En fait, c’est toute l’image des années 20 qui respire la vie à coté de celle d’aujourd’hui. Et il y a bien des raisons. D’abord ces stores métalliques fermés pour cause de Covid. Et puis la présence des 20 personnes sur la carte postale ancienne alors qu’aucune ne se voit sur la photo 2021. Bien sûr l’auteur de la carte postale a du demander à tous les habitants du coin de sortir pour être visibles sur la carte postale. Mais si on le demandait aujourd’hui combien de personnes seraient sur la photo? Et puis sur la carte postale on voit des personnes de tous les âges, et même des chiens…(Fig 8) Un vrai village quoi, avec des cafés à tous les coins de rues (le bâtiment du coin opposé au Bellevue abritait le « Café du centre »).

Au crédit de l’image d’aujourd’hui: la dissimulation des lignes électriques aériennes, des façades ravalées, une boulangerie pâtisserie dans le bâtiment de droite (malheureusement fermée au moment de la photo)…mais est-ce suffisant pour effacer le sentiment d’un village endormi.

Serait-il possible de refaire une carte postale, aujourd’hui, au même endroit qui donnerait la même impression de vie que celle des années 20?

2 réflexions sur “La Chapelle Blanche: 90 ans d’écart?”

  1. Intéressante comparaison. A-t’on une idée du nombre d’habitants à l’époque ? Car au delà du ressenti provoqué par les photos, il y a de manière factuelle la population de cette petite ville. A t elle augmentée ou diminuée ? ou sont-ce les modes de vie qui ont changé ?

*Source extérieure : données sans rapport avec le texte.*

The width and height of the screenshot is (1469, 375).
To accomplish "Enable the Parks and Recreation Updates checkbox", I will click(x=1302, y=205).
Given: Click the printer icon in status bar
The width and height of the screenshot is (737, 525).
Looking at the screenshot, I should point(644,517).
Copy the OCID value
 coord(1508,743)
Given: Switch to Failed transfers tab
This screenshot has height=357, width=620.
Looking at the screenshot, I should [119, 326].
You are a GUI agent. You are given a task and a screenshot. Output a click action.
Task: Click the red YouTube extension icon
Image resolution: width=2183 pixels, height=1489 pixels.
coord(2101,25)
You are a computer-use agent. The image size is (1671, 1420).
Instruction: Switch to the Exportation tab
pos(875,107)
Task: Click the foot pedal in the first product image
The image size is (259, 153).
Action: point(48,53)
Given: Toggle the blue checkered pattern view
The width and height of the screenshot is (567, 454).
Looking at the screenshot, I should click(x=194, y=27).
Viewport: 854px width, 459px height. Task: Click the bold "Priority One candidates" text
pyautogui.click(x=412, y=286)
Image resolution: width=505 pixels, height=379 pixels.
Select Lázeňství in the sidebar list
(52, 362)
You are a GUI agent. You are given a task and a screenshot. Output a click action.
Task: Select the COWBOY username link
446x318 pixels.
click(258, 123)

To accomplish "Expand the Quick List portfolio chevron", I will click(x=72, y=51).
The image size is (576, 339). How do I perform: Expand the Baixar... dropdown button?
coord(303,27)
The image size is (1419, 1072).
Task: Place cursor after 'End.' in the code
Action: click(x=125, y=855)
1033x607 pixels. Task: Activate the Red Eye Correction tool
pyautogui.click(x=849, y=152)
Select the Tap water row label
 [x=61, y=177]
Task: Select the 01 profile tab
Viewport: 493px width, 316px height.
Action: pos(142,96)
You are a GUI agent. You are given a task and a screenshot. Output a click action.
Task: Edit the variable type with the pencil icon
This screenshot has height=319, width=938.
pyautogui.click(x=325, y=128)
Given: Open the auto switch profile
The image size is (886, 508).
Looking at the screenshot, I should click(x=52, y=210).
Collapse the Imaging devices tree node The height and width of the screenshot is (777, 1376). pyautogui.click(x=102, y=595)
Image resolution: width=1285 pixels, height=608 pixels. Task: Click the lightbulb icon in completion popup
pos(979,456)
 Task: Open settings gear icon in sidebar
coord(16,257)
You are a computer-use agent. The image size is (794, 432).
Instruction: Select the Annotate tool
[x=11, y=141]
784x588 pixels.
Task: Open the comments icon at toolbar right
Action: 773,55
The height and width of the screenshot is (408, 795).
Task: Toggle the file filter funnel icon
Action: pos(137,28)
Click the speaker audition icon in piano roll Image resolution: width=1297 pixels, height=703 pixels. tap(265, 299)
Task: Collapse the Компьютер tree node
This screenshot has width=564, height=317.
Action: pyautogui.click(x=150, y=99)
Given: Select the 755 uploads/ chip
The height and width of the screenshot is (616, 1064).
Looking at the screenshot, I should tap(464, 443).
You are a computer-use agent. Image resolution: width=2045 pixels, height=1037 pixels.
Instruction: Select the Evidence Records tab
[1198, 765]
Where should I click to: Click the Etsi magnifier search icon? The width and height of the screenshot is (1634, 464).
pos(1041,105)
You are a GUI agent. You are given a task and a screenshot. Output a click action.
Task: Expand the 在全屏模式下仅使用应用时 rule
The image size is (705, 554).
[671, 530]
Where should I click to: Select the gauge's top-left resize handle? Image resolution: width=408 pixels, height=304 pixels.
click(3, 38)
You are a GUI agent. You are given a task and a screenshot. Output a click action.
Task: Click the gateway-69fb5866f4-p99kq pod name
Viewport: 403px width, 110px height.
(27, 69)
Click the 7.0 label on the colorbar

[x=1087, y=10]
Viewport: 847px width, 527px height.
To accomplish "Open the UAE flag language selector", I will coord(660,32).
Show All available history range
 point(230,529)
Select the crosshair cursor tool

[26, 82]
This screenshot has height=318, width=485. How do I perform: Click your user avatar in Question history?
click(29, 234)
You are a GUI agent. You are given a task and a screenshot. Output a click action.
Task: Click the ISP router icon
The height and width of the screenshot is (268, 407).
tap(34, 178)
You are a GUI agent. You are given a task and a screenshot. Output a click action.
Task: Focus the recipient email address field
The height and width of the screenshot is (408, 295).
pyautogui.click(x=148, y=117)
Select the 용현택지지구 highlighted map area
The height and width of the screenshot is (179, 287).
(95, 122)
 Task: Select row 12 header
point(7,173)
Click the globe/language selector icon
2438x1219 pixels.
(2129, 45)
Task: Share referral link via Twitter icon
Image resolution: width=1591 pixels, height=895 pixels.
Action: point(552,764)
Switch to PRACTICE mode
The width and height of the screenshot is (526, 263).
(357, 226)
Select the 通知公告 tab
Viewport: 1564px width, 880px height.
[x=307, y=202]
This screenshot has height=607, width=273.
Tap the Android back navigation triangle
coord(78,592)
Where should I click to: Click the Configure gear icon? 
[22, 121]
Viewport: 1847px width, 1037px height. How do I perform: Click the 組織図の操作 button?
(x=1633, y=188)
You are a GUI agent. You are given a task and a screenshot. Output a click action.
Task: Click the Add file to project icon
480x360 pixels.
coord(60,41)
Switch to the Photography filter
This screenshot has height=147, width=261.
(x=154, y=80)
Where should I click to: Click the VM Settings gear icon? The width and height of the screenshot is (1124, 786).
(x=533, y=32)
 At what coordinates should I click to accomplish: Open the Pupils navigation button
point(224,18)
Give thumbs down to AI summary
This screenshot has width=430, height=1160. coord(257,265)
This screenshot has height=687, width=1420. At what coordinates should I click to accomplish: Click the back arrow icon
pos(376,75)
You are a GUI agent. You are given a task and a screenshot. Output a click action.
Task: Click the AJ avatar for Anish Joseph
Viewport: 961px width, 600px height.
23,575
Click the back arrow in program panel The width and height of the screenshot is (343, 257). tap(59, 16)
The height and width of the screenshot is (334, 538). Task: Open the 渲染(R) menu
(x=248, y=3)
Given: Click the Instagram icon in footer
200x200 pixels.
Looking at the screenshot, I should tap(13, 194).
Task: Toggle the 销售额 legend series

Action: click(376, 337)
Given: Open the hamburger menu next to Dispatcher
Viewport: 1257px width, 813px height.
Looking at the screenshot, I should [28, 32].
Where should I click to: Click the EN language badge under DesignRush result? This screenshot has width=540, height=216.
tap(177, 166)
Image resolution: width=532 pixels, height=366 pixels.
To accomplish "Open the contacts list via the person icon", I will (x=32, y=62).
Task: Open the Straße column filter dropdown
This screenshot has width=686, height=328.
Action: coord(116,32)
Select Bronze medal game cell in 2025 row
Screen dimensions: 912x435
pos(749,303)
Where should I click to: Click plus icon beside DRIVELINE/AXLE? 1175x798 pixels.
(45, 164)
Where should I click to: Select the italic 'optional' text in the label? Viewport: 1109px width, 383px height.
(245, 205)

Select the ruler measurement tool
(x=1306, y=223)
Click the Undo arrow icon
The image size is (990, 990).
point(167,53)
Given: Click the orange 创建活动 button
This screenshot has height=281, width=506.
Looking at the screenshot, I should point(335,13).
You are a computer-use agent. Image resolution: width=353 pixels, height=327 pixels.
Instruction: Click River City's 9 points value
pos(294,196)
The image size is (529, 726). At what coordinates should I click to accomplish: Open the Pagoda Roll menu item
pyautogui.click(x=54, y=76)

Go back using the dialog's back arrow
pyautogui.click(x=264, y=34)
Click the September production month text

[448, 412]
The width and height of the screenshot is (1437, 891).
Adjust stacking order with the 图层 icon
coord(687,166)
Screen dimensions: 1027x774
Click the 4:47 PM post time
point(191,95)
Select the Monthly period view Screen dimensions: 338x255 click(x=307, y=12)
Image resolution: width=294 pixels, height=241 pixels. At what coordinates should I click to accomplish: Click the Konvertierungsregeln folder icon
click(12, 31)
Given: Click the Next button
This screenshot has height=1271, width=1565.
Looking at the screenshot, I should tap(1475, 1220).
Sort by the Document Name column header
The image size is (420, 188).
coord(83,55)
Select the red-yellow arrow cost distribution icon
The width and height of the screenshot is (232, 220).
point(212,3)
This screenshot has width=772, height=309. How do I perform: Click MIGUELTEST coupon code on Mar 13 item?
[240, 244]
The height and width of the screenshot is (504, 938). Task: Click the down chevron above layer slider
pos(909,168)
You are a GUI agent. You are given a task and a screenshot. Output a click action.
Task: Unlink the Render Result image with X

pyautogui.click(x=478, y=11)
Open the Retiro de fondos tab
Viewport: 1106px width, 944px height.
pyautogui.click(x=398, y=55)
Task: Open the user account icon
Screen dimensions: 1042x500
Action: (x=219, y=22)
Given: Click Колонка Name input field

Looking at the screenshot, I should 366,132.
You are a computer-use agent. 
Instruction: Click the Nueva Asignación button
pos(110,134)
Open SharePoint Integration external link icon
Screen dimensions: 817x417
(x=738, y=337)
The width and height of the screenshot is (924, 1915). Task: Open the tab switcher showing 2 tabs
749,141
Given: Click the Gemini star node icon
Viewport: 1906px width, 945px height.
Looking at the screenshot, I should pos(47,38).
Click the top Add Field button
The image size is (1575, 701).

    1. Il y avait une centaine d’habitants de plus sur la commune de la Chapelle Blanche Saint Martin au moment de la première photo. Je pense qu’il y a eu, d’une part, une perte d’habitants, mais aussi une quasi disparition des commerces, artisans, et activités de centre-bourg. L’évolution des modes de vie a transformé nos petits villages en zones « périphériques » des espaces de création de richesse. Les Métropoles « aspirent » les bras, les cerveaux, et les moyens financiers. Les campagnes, quand elles ne sont pas structurées pour la production agricole, deviennent des espaces « dortoirs » peu identifiables ou des terrains « vagues » où les prédateurs de l’écologie peuvent « vendre » des éoliennes, des déchèteries, ou des « center parks »…Mais les centres bourg restent toujours aussi déserts.